Nursing Home Resident’s Son Who Got TOD Account Not Liable to Facility Under Ohio’s Fraudulent Transfer Law

An Ohio appeals court holds that the son of a nursing home resident is not liable to the nursing home under Ohio’s fraudulent transfer law for the resident’s unpaid bill because although the mother transferred her investment account to him on her death, the transfer did not leave her insolvent. Kingston of Miamisburg, LLC v. Jeffrey (Ohio Ct. App., 2nd Dist., No. 29021, Nov. 19, 2021).

In 2013, Marian Smith named her son, Fredric Smith, the transfer on death beneficiary of her investment account. In 2017, she entered a nursing home and died a month later, owing the nursing home $15,598.46.

The nursing home sued Mr. Smith under the state’s fraudulent transfer law, arguing that Ms. Smith fraudulently transferred the account to Mr. Smith. The law provides that a transfer is fraudulent if a debtor makes a transfer without receiving value in exchange and the debtor becomes insolvent as a result of the transfer.
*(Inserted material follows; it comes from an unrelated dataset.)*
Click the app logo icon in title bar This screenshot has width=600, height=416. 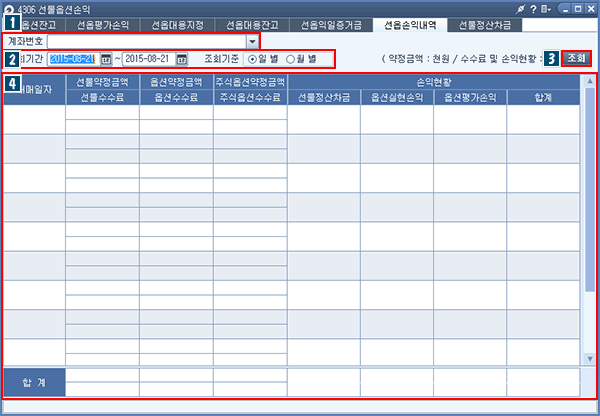pos(9,9)
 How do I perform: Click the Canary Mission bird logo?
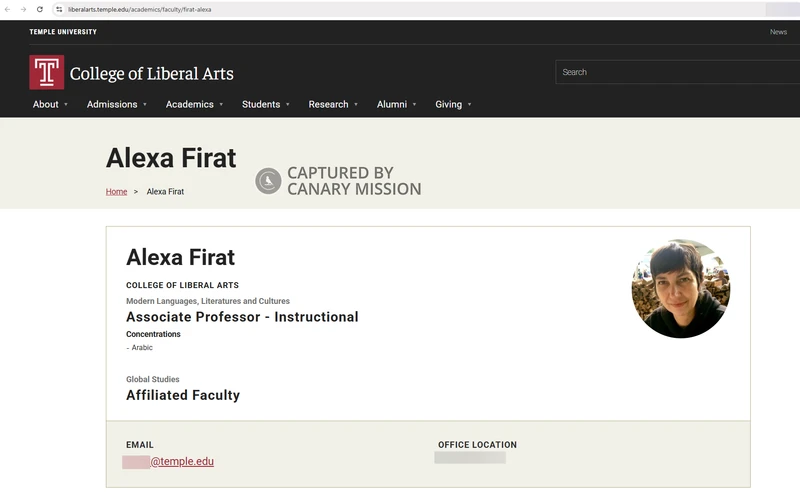[x=268, y=181]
The trial court granted summary judgment to Mr. Smith under one provision of the law, but the appeals court remanded for a determination of whether the transfer was fraudulent under a different provision of the law. On remand, the trial court again granted summary judgment to Mr. Smith, and the nursing home appealed.

The Ohio Court of Appeals affirms, holding that Ms. Smith did not violate the fraudulent transfer law. According to the court, testimony at trial showed that Ms. Smith owned jewelry valued at close to $30,000 at the time of her death, so the transfer of the TOD account to Mr. Smith did not render her estate insolvent.